Un arrêt de la Cour de cassation du 23 janvier 2020 a clairement établi que cette minoration des droits était injustifiée. Depuis, les décisions vont dans le même sens.
Plus récemment, la Cour d’appel de Paris a confirmé cette position en février 2026, en reconnaissant le droit d’un auto-entrepreneur à obtenir la correction de ses points .
Malgré cela, aucune régularisation automatique n’est mise en place.
Autrement dit, même avec une jurisprudence constante, l’administration ne corrige pas spontanément les erreurs.
Vérifier son relevé de carrière : une étape indispensable
La première démarche consiste à consulter votre relevé de carrière.
Ce document est accessible sur le site officiel Info-retraite. Il recense année par année les trimestres validés, les cotisations et les points acquis.
C’est ici que tout se joue.
Vous devez vérifier :
Le nombre de points attribués chaque année
La cohérence avec votre chiffre d’affaires déclaré
L’éventuelle absence de trimestres
Si vous constatez des incohérences, vous êtes potentiellement concerné.
Recours amiable : une étape souvent inutile
En théorie, vous devez d’abord saisir la commission de recours amiable de la Cipav pour demander une correction.
En pratique, cette étape est souvent inefficace.
Dans de nombreux dossiers, les assurés n’obtiennent aucune réponse. Ce silence vaut rejet implicite et bloque toute évolution du dossier .
C’est un point clé à comprendre : attendre une réponse peut vous faire perdre du temps sans résoudre le problème.
Saisir la justice : la seule voie réellement efficace
Face à l’absence de régularisation, la seule option efficace reste la procédure judiciaire.
Concrètement, il faut :
Faire appel à un avocat
Saisir le tribunal judiciaire compétent
Contester les points attribués
Les juges reconnaissent que le relevé de carrière, même indicatif, peut être contesté s’il est erroné. Ils s’appuient sur les cotisations réellement versées pour recalculer les droits.
Et les résultats peuvent être significatifs.
Dans un cas concret, une auto-entrepreneure a obtenu :
+48 % de points sur sa retraite de base
+190 % sur sa retraite complémentaire
3 000 € de remboursement de frais de justice
Autrement dit, l’enjeu financier est loin d’être marginal.
Combien de personnes sont concernées ?
Les estimations varient, mais elles donnent une idée de l’ampleur du problème.
On parle de :
Plusieurs centaines de milliers d’auto-entrepreneurs concernés
Environ 300 000 dossiers potentiellement litigieux
Plus de 800 000 affiliés à la Cipav
Malgré cela, le nombre de recours reste faible.
Pourquoi ? Parce que la procédure est perçue comme complexe, longue et incertaine.
C’est précisément sur ce découragement que repose l’inaction actuelle.

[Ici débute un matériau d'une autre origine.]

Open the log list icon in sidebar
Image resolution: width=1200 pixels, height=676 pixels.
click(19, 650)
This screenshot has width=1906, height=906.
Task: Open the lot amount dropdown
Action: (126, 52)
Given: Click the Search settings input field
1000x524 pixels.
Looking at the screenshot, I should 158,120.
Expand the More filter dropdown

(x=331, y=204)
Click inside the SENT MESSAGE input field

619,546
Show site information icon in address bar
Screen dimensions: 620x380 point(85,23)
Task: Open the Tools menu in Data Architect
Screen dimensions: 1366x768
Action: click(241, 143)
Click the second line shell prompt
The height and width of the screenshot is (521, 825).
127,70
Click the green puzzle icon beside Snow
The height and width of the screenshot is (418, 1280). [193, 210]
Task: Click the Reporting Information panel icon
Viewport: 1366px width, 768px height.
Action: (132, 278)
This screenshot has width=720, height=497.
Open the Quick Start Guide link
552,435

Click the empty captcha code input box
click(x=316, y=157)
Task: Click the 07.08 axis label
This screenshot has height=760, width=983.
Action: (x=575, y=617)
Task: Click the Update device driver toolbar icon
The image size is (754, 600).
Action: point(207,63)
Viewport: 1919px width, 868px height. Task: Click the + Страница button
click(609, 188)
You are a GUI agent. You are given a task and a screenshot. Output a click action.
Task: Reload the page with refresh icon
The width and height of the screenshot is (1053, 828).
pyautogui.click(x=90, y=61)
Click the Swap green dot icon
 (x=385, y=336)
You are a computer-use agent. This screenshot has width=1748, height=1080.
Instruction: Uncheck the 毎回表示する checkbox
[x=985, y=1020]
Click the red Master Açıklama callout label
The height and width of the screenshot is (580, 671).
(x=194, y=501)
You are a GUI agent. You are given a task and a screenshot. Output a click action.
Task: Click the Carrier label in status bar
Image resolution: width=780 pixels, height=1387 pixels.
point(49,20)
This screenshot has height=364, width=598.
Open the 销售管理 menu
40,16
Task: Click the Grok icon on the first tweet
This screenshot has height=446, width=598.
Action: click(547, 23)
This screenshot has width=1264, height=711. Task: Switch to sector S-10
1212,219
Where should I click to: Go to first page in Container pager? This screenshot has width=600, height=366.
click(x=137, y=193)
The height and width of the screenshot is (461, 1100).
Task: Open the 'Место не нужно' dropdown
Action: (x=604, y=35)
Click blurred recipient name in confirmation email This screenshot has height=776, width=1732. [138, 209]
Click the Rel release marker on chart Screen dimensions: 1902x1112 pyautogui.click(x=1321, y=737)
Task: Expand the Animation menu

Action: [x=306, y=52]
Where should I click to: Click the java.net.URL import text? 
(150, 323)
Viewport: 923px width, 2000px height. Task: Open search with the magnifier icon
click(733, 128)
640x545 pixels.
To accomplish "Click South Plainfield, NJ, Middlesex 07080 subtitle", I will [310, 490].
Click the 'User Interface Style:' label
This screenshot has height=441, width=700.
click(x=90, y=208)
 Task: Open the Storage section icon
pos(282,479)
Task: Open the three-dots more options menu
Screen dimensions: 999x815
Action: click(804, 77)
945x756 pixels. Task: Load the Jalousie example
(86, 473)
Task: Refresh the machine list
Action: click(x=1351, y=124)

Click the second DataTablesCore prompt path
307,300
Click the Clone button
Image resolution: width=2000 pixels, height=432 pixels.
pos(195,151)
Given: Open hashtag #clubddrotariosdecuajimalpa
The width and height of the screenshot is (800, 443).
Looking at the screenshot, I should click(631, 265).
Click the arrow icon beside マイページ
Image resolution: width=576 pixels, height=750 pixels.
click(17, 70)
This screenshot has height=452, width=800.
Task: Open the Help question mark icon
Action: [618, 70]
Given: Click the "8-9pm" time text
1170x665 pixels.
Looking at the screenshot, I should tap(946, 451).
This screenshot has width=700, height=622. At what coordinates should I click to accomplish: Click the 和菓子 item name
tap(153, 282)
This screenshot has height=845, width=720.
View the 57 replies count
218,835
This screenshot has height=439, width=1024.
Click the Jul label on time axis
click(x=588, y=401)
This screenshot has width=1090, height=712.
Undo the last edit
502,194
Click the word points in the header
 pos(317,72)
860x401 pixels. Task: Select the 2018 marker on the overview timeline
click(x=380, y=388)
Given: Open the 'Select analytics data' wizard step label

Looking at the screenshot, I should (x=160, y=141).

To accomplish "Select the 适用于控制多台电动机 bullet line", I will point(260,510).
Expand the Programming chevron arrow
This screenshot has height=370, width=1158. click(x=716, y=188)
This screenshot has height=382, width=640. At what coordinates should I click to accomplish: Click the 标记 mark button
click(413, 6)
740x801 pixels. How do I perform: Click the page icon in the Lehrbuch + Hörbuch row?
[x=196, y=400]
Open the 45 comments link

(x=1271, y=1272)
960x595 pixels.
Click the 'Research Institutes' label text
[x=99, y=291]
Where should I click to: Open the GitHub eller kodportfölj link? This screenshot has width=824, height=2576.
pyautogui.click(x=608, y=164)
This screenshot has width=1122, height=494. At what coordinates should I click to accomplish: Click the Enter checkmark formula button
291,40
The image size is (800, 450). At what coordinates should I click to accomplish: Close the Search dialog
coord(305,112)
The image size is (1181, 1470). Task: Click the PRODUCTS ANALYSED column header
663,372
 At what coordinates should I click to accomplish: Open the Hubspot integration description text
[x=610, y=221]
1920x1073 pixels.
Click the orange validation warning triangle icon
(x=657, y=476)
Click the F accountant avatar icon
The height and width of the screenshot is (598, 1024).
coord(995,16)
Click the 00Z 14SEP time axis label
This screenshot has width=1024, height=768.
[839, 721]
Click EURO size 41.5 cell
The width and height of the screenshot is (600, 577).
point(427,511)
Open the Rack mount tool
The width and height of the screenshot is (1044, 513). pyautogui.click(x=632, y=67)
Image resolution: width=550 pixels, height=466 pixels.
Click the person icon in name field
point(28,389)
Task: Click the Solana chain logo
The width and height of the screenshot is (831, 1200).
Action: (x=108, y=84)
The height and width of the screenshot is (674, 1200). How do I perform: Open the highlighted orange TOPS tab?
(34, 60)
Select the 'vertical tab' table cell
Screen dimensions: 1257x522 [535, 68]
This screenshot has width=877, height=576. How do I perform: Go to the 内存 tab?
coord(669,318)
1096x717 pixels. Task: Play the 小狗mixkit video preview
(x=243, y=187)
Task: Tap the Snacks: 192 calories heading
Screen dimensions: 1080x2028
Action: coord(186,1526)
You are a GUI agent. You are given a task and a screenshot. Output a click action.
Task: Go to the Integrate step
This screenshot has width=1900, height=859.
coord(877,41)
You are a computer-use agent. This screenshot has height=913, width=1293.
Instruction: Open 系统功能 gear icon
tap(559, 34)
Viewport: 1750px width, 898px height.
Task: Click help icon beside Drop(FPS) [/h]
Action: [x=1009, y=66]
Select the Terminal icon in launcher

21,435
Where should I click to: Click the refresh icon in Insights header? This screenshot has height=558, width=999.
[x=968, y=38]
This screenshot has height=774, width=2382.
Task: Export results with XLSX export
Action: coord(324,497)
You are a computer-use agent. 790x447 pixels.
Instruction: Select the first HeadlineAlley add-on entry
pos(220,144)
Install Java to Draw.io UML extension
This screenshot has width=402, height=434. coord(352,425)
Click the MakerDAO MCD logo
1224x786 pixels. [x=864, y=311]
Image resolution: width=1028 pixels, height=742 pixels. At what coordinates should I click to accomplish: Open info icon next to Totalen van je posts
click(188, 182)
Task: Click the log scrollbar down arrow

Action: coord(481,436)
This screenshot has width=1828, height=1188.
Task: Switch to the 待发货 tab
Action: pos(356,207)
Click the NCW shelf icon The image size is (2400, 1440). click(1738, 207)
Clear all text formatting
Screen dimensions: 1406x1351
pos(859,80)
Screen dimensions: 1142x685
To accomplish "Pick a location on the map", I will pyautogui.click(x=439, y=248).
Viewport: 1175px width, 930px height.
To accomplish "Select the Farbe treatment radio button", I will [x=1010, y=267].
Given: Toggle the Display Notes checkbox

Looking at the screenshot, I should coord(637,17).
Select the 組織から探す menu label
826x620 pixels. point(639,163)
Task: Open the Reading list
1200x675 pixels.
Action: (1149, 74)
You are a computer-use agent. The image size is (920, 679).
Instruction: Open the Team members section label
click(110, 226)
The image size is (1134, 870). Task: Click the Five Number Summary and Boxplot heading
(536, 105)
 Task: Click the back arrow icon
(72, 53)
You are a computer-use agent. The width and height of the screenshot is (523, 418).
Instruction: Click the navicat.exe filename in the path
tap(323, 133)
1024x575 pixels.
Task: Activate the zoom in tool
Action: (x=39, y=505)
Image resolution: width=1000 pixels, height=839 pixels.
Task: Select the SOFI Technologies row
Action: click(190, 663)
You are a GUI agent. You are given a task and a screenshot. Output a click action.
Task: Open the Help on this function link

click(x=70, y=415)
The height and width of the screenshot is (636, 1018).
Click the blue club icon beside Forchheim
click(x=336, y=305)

Pourquoi l’administration ne corrige pas d’elle-même
La question mérite d’être posée.
Si la jurisprudence est claire, pourquoi ne pas corriger automatiquement les droits ?
La réponse est simple : une régularisation massive coûterait cher.
En attendant que les assurés agissent individuellement, la situation reste figée.
Et seuls les plus informés – ou les plus déterminés – récupèrent leurs droits.
Ce qu’il faut retenir avant d’agir
Si vous êtes auto-entrepreneur ou ancien auto-entrepreneur affilié à la Cipav, vous devez partir d’un principe simple : ne faites pas confiance aveuglément à votre relevé de retraite.
Vérifiez-le.
Analysez les points.
Comparez avec votre chiffre d’affaires.
Et si vous constatez une anomalie, n’attendez pas une hypothétique correction administrative.
Dans ce dossier, l’initiative individuelle fait toute la différence.